▶ [Page]:
****

La mère : Oui, cette fois-ci, nous avons fait une tentative avec mon fils, surtout parce que sa femme a la nationalité. C’est elle qui était responsable de toutes les démarches.

Nous avons inclus toutes les pièces justificatives nécessaires dans l’ensemble du dossier.

Le père : Nous n’avons négligé aucun document, et à chaque demande de leur part, nous nous sommes systématiquement assurées de leur fournir tout ce qu’ils demandent. C’est la troisième fois que nous faisons face à un refus par la France.

Wael : Comment avez-vous vécu cette situation ? Vous avez envisagé de refaire une nouvelle demande ?

La mère : Au début, j’ai dit à mon fils que c’était terminé, et que nous ne retournerions pas. Puis, un peu d’espoir a surgi en moi, et je me suis dit : « Peut-être que mon fils initiera la procédure de visite familiale et qu’ils accepteront cela. » C’est comme ça que j’ai à nouveau eu espoir. Il existe un groupe sur Facebook que je consulte pour obtenir des informations, et des personnes partagent leurs conseils quand on cherche des solutions pour s’en sortir. Nous avons suivi toutes les procédures. Mon fils a également effectué les démarches, et nous espérions être accepté⋅es. Cependant, ultérieurement, nous avons reçu un refus.

****

▶ [Entrées]:
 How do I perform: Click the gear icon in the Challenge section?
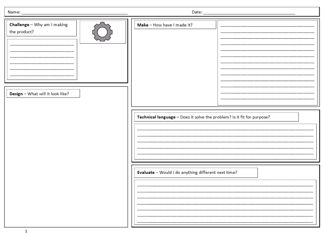[102, 32]
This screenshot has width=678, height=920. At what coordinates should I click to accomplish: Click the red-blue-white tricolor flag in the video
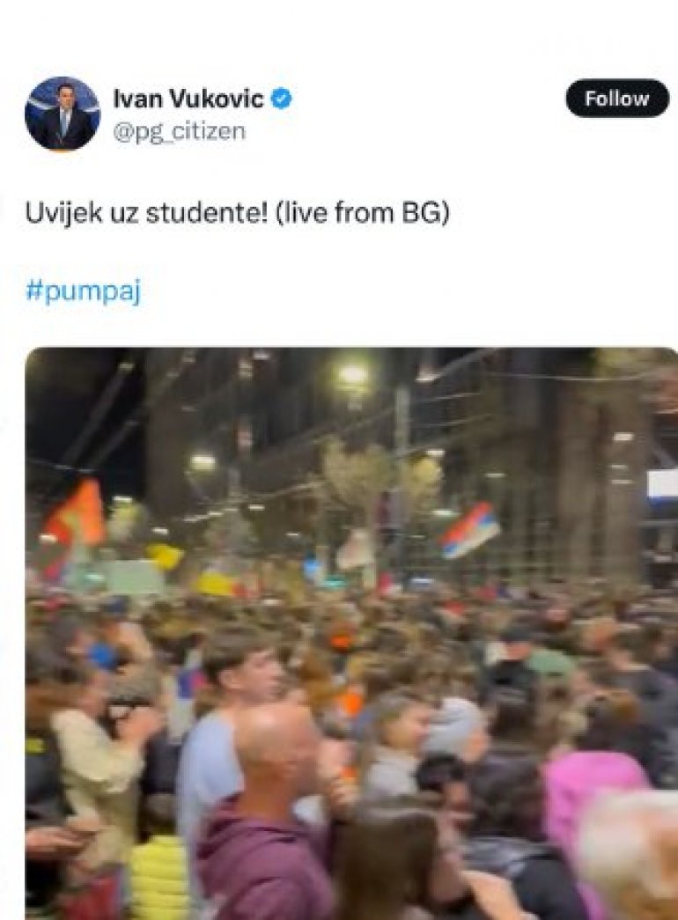point(469,530)

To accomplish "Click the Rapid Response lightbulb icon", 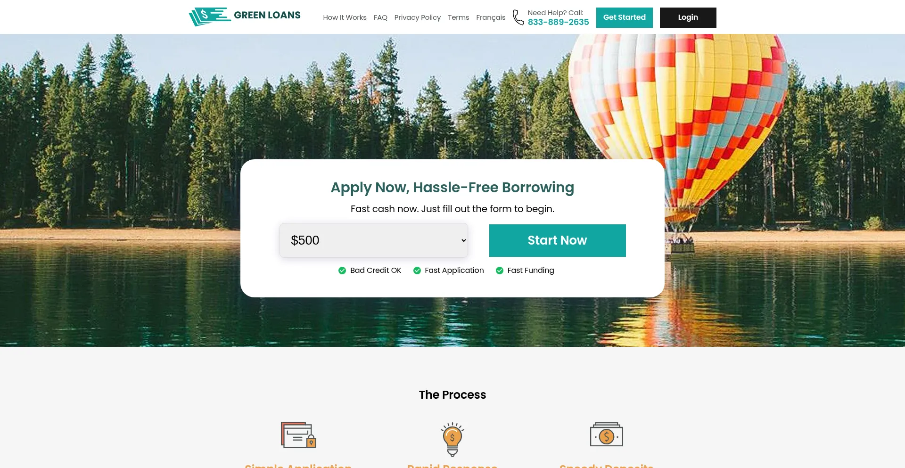I will [453, 439].
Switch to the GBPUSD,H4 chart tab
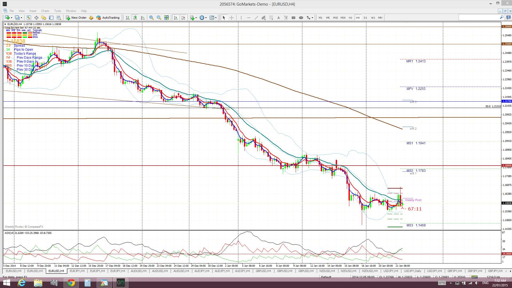 click(x=263, y=271)
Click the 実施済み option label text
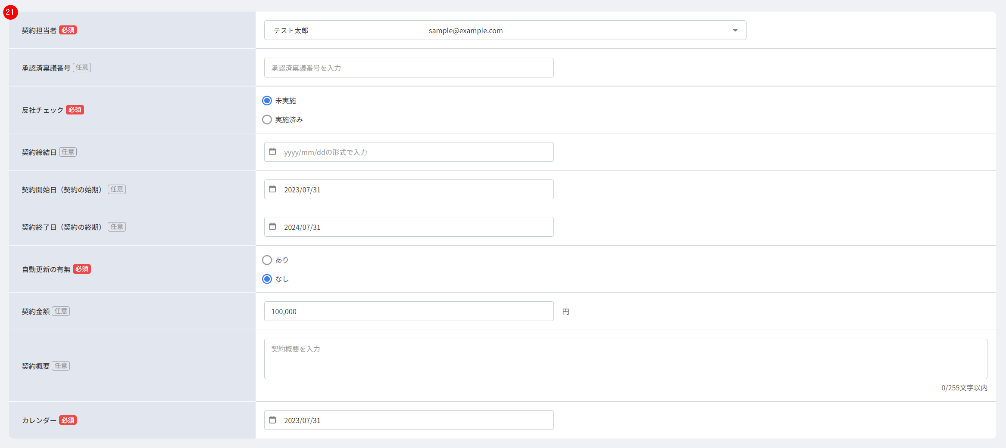The image size is (1006, 448). [289, 120]
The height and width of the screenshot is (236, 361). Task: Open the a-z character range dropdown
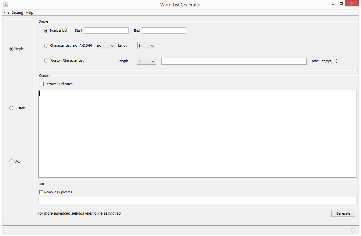(x=105, y=45)
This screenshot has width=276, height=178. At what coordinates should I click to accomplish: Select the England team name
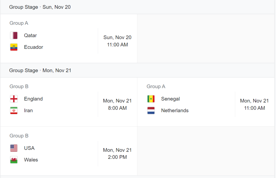(33, 99)
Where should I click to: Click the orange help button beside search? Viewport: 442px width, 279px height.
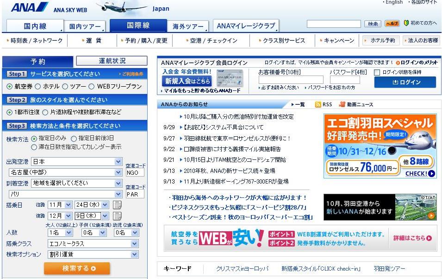pyautogui.click(x=392, y=24)
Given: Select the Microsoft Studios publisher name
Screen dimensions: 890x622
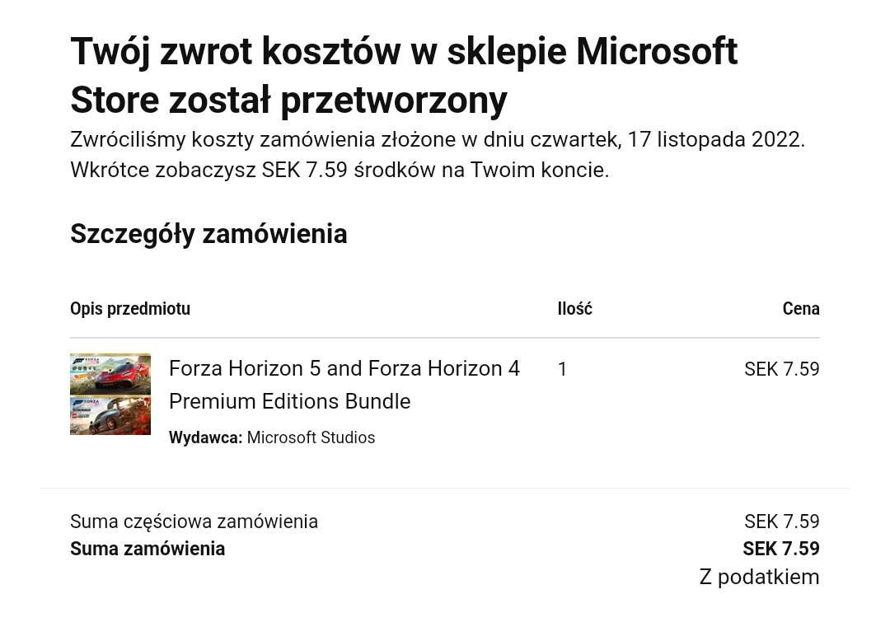Looking at the screenshot, I should [311, 437].
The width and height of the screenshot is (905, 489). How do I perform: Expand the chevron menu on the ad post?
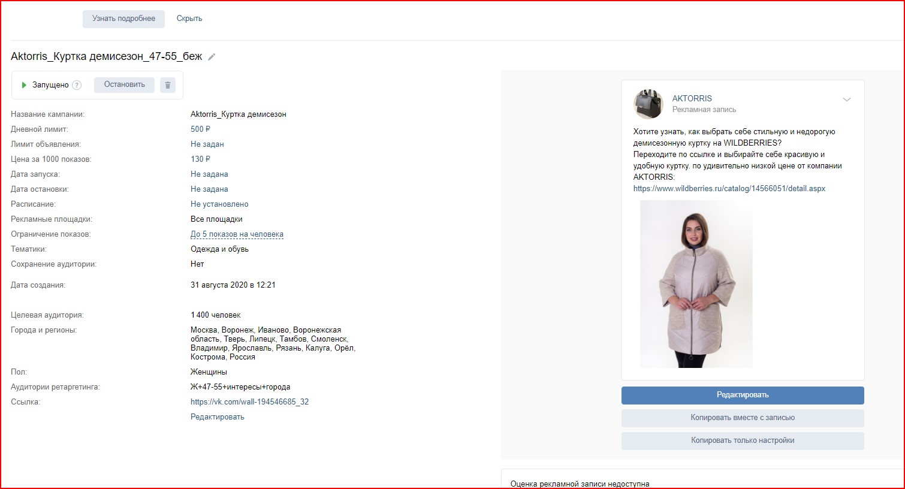(x=846, y=99)
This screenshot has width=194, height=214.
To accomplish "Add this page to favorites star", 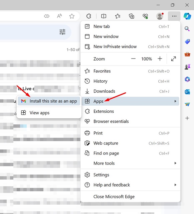I will (x=72, y=16).
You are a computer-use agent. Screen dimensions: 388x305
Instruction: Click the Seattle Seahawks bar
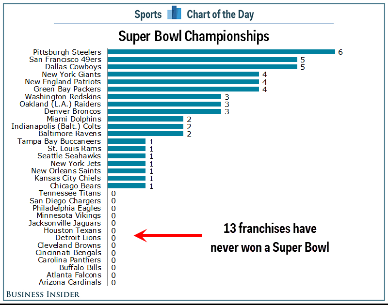[127, 156]
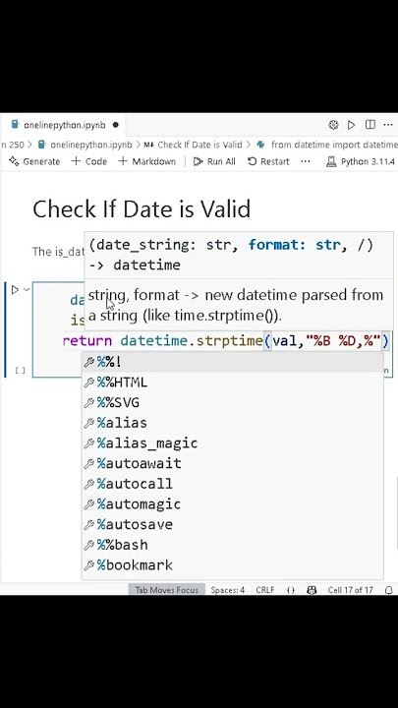Open the editor's more actions ellipsis
This screenshot has height=708, width=398.
pyautogui.click(x=388, y=125)
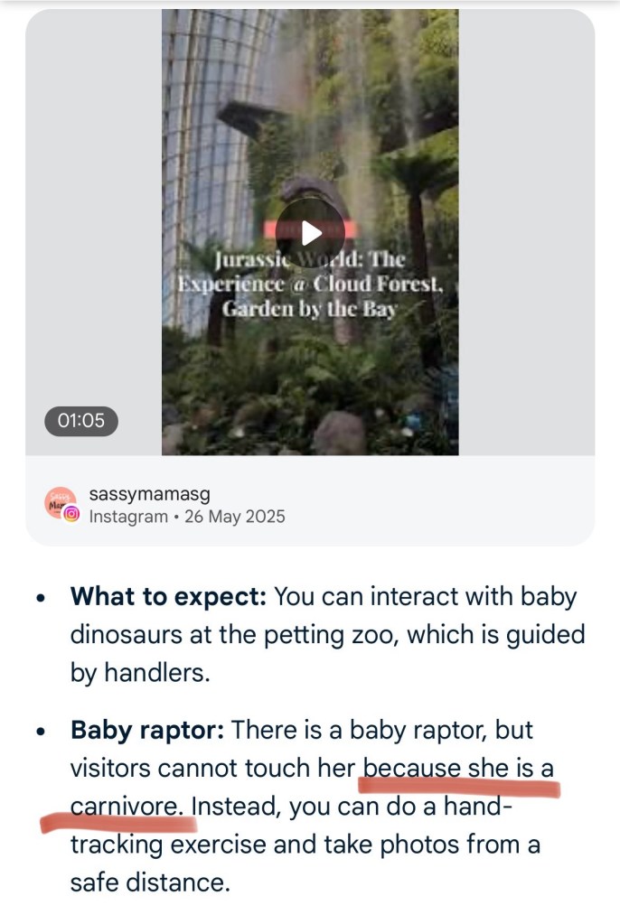Image resolution: width=620 pixels, height=924 pixels.
Task: Click the 26 May 2025 date
Action: tap(234, 518)
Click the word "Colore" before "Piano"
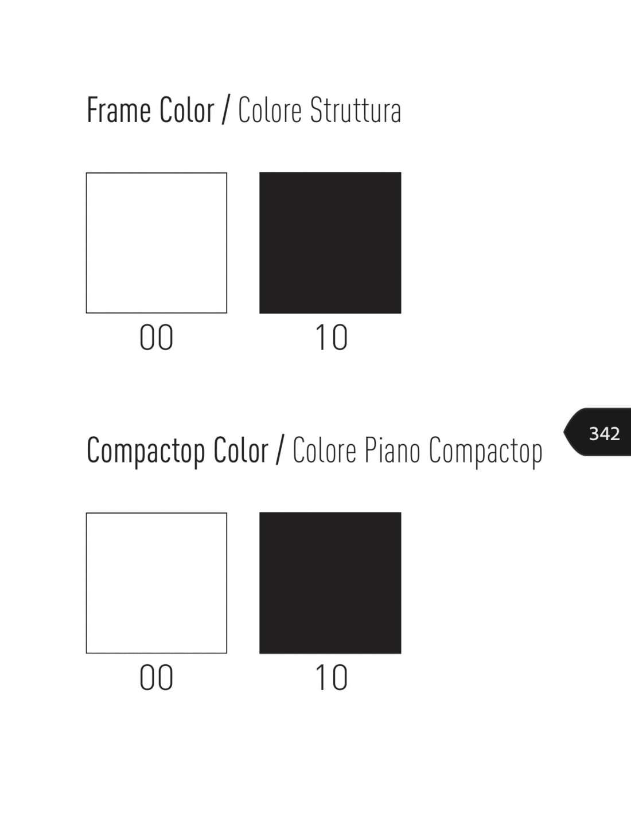631x815 pixels. (x=324, y=450)
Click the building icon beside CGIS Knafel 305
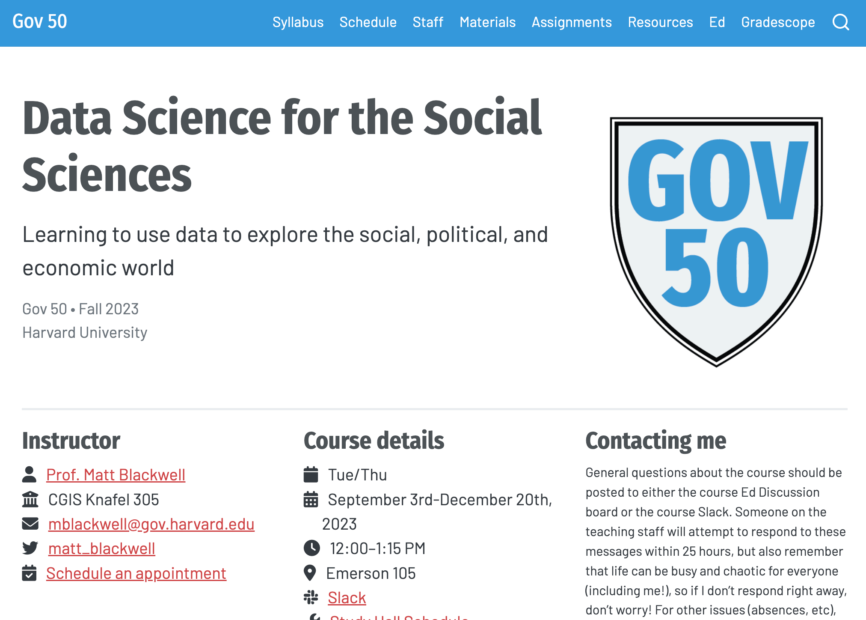Screen dimensions: 866x620 pos(30,499)

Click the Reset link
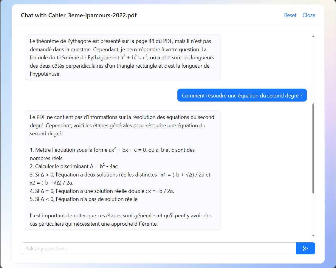pos(290,15)
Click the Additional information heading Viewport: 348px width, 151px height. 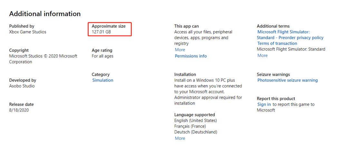[45, 14]
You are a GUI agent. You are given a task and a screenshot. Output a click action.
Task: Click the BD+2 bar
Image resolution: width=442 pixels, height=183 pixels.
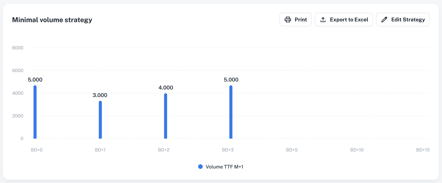tap(166, 116)
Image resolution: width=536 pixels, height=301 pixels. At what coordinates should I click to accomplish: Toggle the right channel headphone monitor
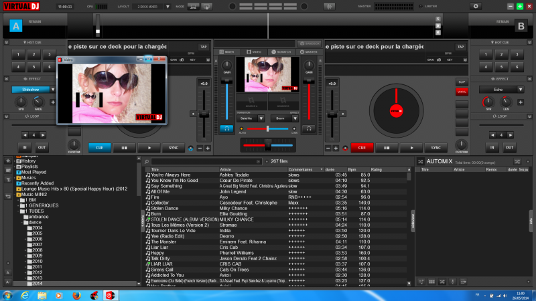pyautogui.click(x=309, y=128)
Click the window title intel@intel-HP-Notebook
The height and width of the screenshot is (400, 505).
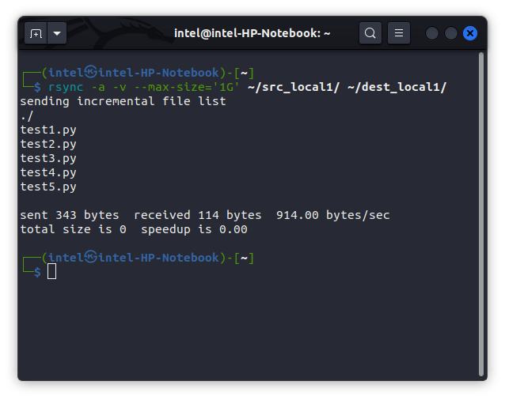(x=253, y=33)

****

▶ [Consigne A]: Traduisez en anglais la phrase suivante de l'entretien : « C’est la troisième fois que nous faisons face à un refus par la France. »
▶ [Consigne B]: Poursuivez l'entretien à la suite de sa dernière phrase.

▶ [Réponse A]: This is the third time we have faced a refusal from France.

▶ [Réponse B]:
« Tu n’es pas fiable » : du choc au repli

Wael : Excusez-moi, pourriez-vous me rappeler quel était le motif du refus en décembre 2022 ?

La mère : La raison du refus était toujours la même, et je doute qu’ils aient même examiné le dossier. Il est également possible qu’ils aient eu recours à un tirage au sort. C’est comme s’ils avançaient des excuses en suggérant un manque d’argent pour le retour, alors que j’avais bien acheté un billet aller-retour.

Le père : Et ils avancent l’argument que « vous n’êtes pas fiables ».

Le soeur (Ahlem) : On plaisante parfois à la maison en se taquinant avec l’expression « tu n’es pas fiable » (مكش fiable).

Wael : Donc, vous avez changé de stratégie, mais on vous a répondu que « vous n’êtes pas fiables ».

La mère : Oui, une fois de plus, les mêmes phrases reviennent : « vous n’êtes pas fiables », « vous n’avez aucune intention réelle de quitter le pays après votre séjour », même si le billet a été payé, entraînant ainsi une perte financière.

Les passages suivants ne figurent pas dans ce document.